17 kwietnia goście odwiedzili Cosmopolitan Chess Club, gdzie powitali ich wszyscy członkowie klubu z prezesem Keidanskym na czele. Stamtąd skierowali się do Cafe Division, gdzie zbierają się szachiści pochodzenia rosyjskiego i gdzie przebywano do bardzo późnej pory.
18 kwietnia szachiści pod wodzą profesora Rice zostali przedstawieni merowi miasta panu MacClellan, który przyjął ich w City Hall.
19 kwietnia odbył się wielki bankiet w Boulevard Cafe, zorganizowany przez profesora Rice.
20 kwietnia podejmowali ich członkowie Brooklyn Chess Club w jego nowo oddanym pomieszczeniu, po czym nastąpił wyjazd koleją do Cambridge Springs (wizyta u prezydenta Roosvelta w Białym Domu w Waszyngtonie nie doszła do skutku tylko z braku środków finansowych na przejazd).

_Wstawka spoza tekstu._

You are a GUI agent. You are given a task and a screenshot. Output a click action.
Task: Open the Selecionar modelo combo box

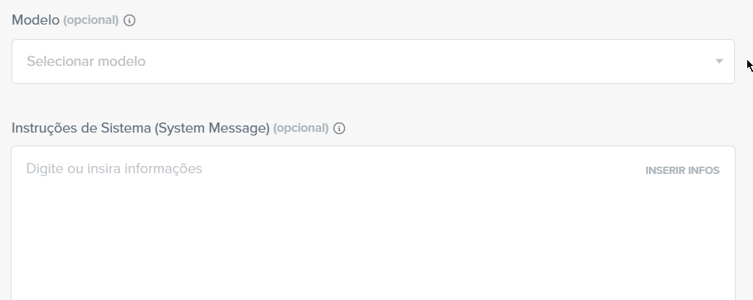[x=373, y=62]
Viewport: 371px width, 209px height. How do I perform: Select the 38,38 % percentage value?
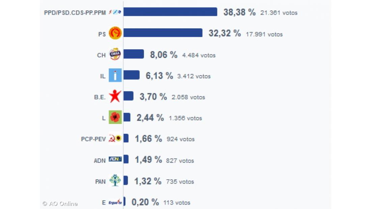[x=239, y=12]
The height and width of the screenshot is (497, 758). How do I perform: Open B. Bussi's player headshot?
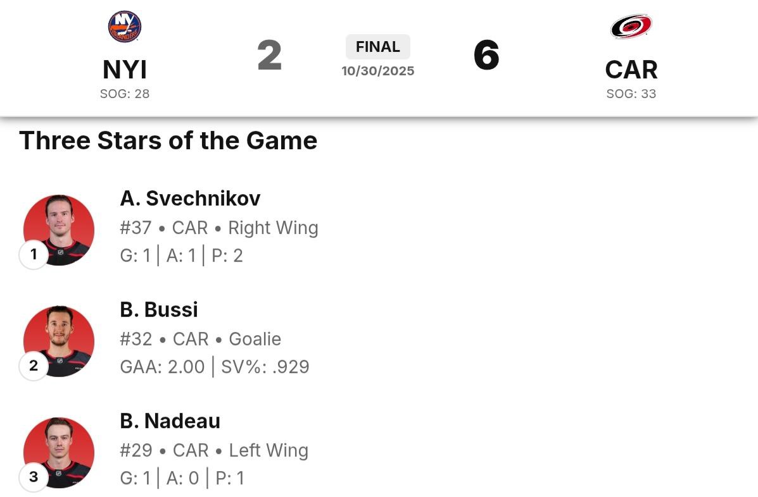point(59,341)
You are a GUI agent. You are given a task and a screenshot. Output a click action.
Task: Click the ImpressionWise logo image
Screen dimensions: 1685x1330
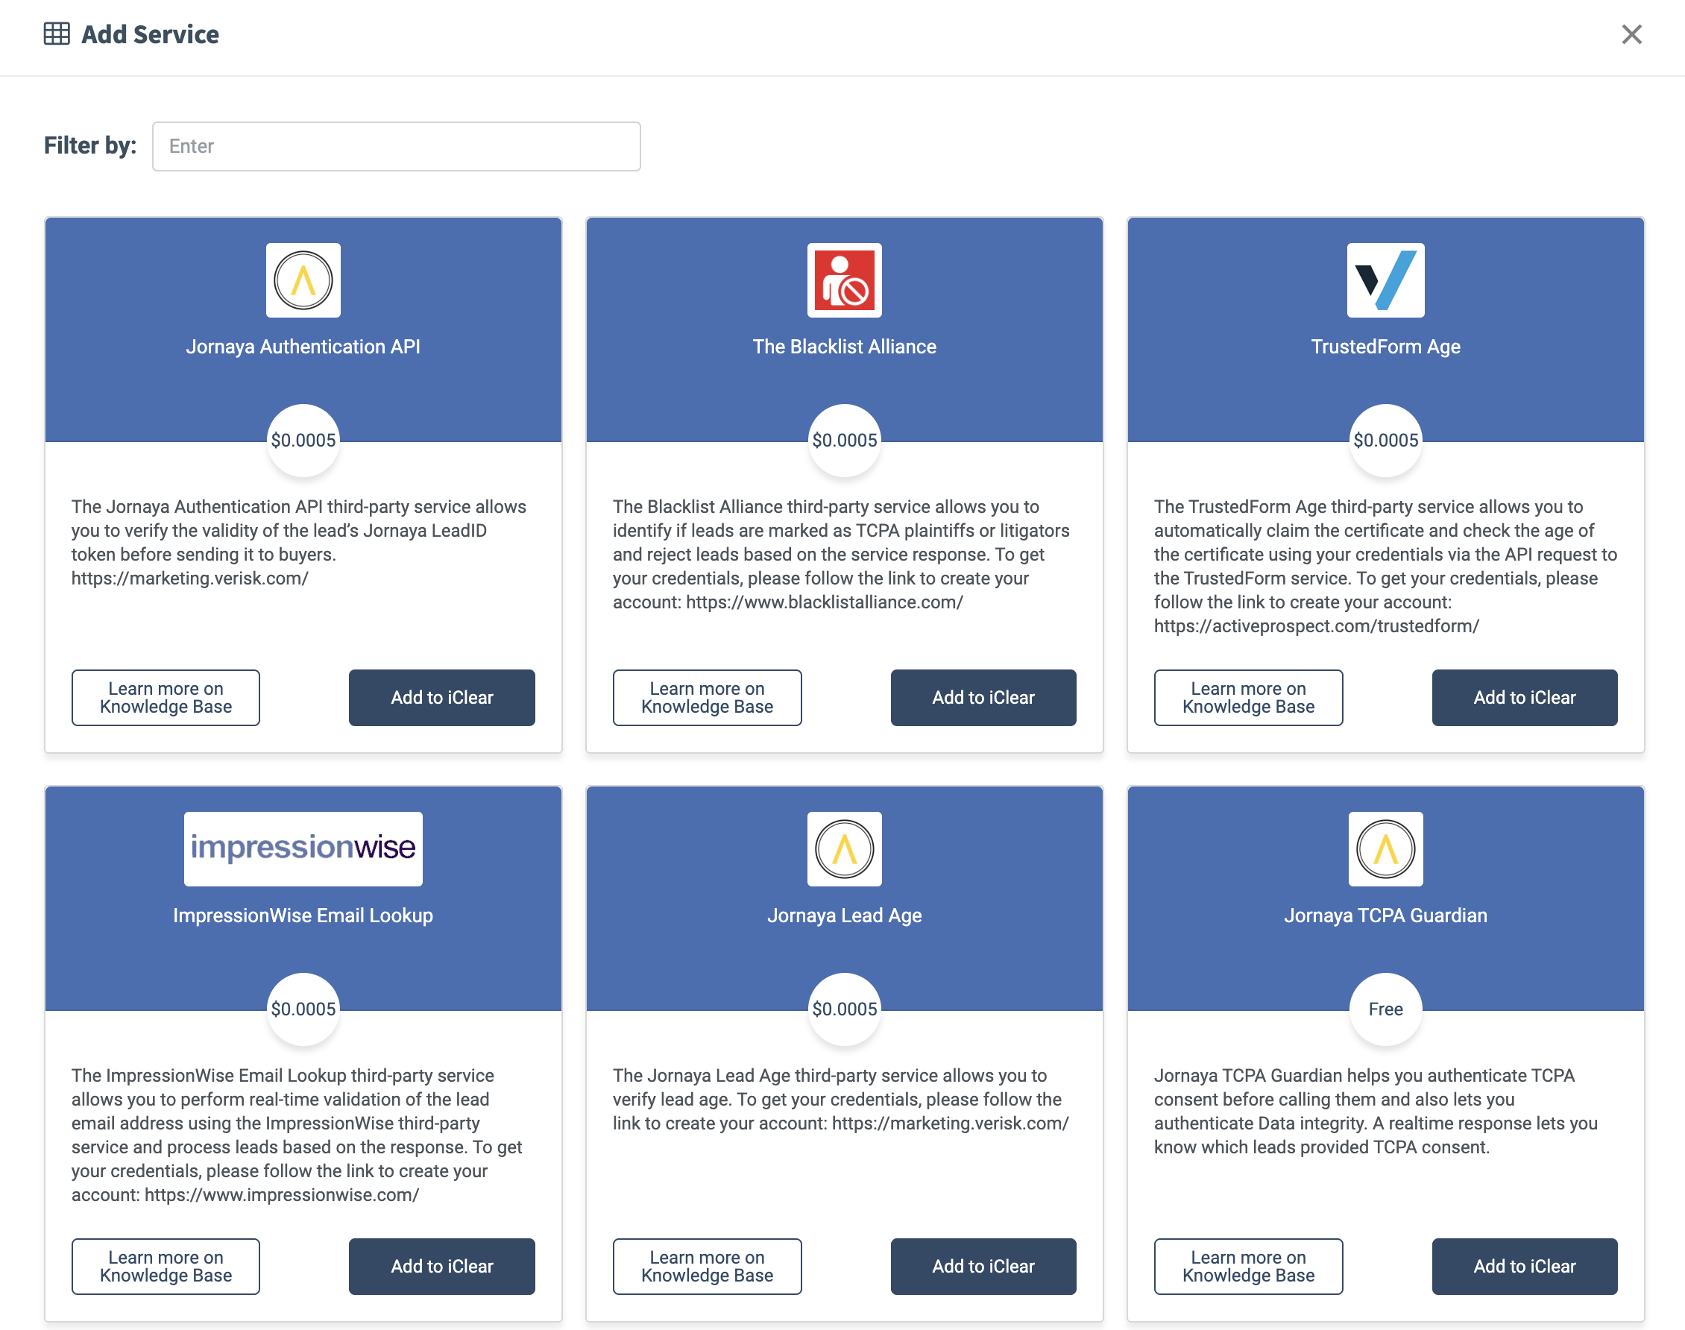[303, 849]
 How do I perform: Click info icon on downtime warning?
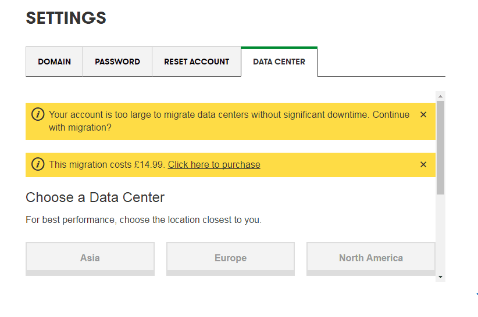38,114
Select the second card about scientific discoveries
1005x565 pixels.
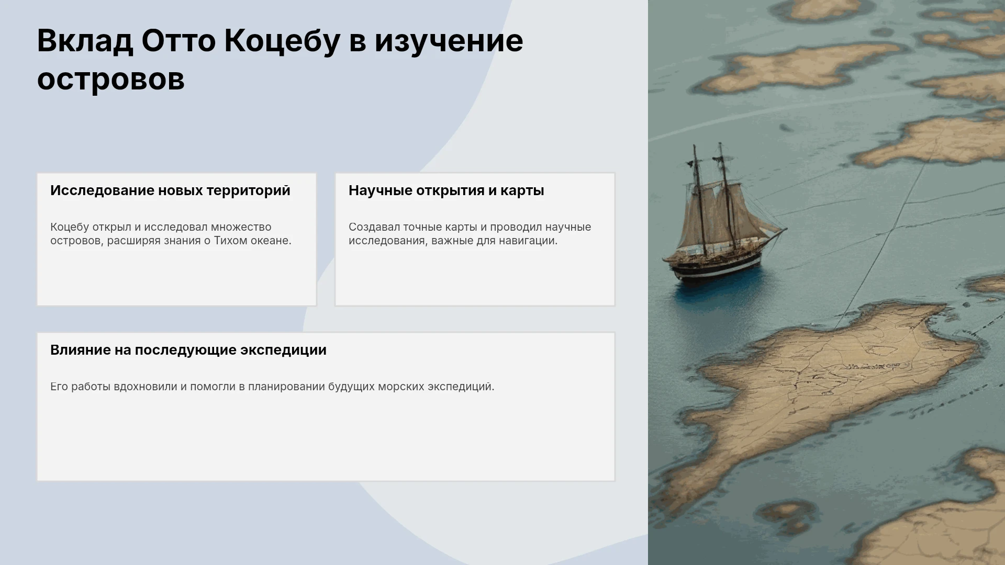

Pociąg wiozący wszystkich maestro do Cambridge Springs przybył na stację docelową 21 kwietnia z dwugodzinnym opóźnieniem, co wywołało zrozumiałe zdenerwowanie wśród mieszkańców miasta licznie zgromadzonych na stacji kolejowej. Gdy pociąg wreszcie zjawił się na stacji, orkiestra odegrała marsza, goście zostali umieszczeni w powozach konnych, i cała kawalkada, z prefesorem Rice i Laskerem na czele, przejechał uodświętnie udekorowanymi ulicami kurortu. Po drodze witały ich tłumy mieszkańców, pragnących ujrzeć na własne oczy przesławnych mistrzów, a uczniowie wymachiwali maleńkimi flagami, głośno pozdrawiając gości. Gdy pojazdy zbliżyły się do hotelu Ridera, znów rozległa się muzyka; to orkiestra odegrała hymny rozmaitych krajów, poczynając od "Wacht am Rhein", a kończąc na "The Star Spangled Banner" (hymnie USA). Wieczorem w sali teatralnej hotelu odbyło się oficjalne otwarcie turnieju, w obecności i z udziałem wielu miejscowych osobistości. Przy tej okazji Lasker wygłosił przemówienie w imieniu europejskich uczestników. Dzień został zakończony koncertem.
A następnego dnia rozpoczął się turniej, w którym, jak wszystkim dobrze wiadomo... ale to już zupełnie inna historia!
Relacja pochodzi z rosyjskiego miesięcznika Szachmatnoje Obozren'je, nr 4-5/1904, s. 163.